Efficacy and Safety of R-HAD Alone or in Combination With Bortezomib in Patients With Relapsed or Refractory MCL ((R-HAD))

This study is currently recruiting participants. (see Contacts and Locations)
Verified September 2012 by European Mantle Cell Lymphoma Network
Sponsor:
Collaborators:
Klinikum der Universitaet Muenchen, Grosshadern
ClinAssess GmbH
GELARC Service de Pharmacovigilance, Pierre Benite
Information provided by (Responsible Party):
Dr. M. Dreyling (co-chairman), European Mantle Cell Lymphoma Network
ClinicalTrials.gov Identifier:
NCT01449344
First received: September 28, 2011
Last updated: September 6, 2012
Last verified: September 2012
  Purpose

The purpose of this study is to evaluate the efficacy and safety of rituximab, high-dose ara-c and dexamethasone (r-had) alone or in combination with bortezomib in patients with relapsed or refractory mantle cell lymphoma.

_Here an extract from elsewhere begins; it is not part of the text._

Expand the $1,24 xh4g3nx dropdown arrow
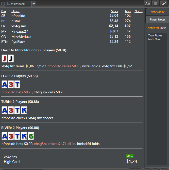This screenshot has height=170, width=169. [34, 4]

Condition Intervention Phase
Mantle Cell Lymphoma
Drug: Rituximab
Drug: High dose Ara-C
Drug: Dexamethasone
Drug: Bortezomib
Phase 3

Study Type: Interventional
Study Design: Allocation: Randomized
Intervention Model: Parallel Assignment
Masking: Open Label
Primary Purpose: Treatment
Official Title: Efficacy and Safety of Rituximab, High-dose Ara-C and Dexamethasone (R-HAD) Alone or in Combination With Bortezomib in Patients With Relapsed or Refractory Mantle Cell Lymphoma

Resource links provided by NLM:


Further study details as provided by European Mantle Cell Lymphoma Network:

Primary Outcome Measures:
  • Change from Baseline of diseased nodes and nodal masses. [ Time Frame: approx. 66 and 126 days after start of therapy ] [ Designated as safety issue: Yes ]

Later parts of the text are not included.